6.7 Een veilige digitale wereld met privacy

  • Minister voor Digitale Zaken. We stellen een minister voor Digitale Zaken aan met de aanwijzingsbevoegdheid om voor alle lagen van de overheid digitalisering te coördineren, op zowel bedrijfsvoering als ook het gebruik van digitalisering ten behoeve van maatschappelijke opgaven. Deze minister is verantwoordelijk voor het verhogen van de digitale kennis en weerbaarheid van ambtenaren en het moderniseren van ICT-systemen van de overheid. Daarnaast krijgt deze minister de verantwoordelijkheid om in alle delen en sectoren van de samenleving digitalisering die werkt voor iedereen te stimuleren en maatschappelijke schade te voorkomen en bestrijden. Ook is deze minister eindverantwoordelijk voor de Nederlandse positionering bij Europese en Internationale zaken inzake digitalisering.

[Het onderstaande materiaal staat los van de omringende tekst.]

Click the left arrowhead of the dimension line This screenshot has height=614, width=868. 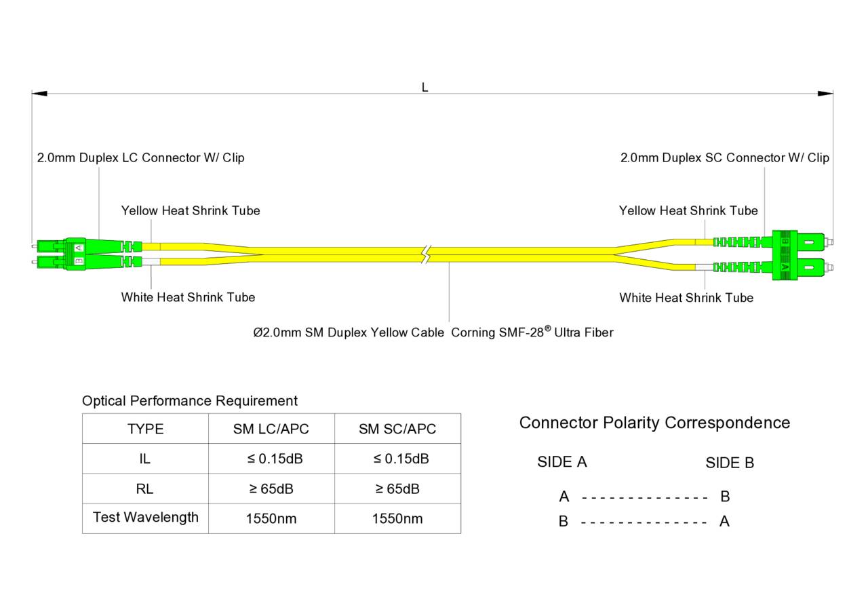39,93
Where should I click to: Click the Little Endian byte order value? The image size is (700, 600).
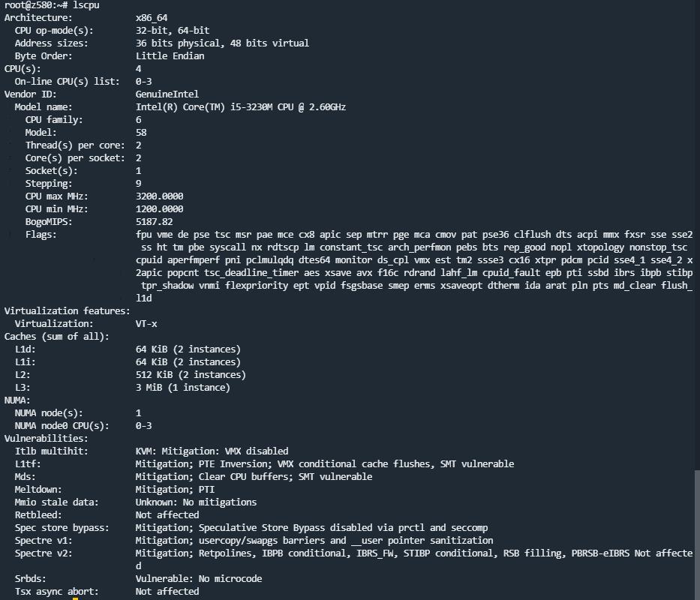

  • Een publieke digitale ruimte. Nederland moet digitaal autonoom worden. Dat wil zeggen dat de publieke sector haar eigen publieke infrastructuren beheert en niet afhankelijk is van grote techbedrijven. Zowel ons internet als de hard- en software die we gebruiken worden gedomineerd door een handjevol, veelal Amerikaanse bedrijven met foute verdienmodellen. Wij zorgen dat Nederland samen met Europese partners gaat bouwen aan een alternatief digitaal ecosysteem: een veilige publieke digitale ruimte zoals nu ook wordt verbeeld door de coalitie PublicSpaces. De publieke waarden die we daarbij centraal zetten zijn transparantie, democratie, gelijke behandeling, privacy, menselijke waardigheid, betrouwbaarheid, betaalbaarheid en duurzaamheid.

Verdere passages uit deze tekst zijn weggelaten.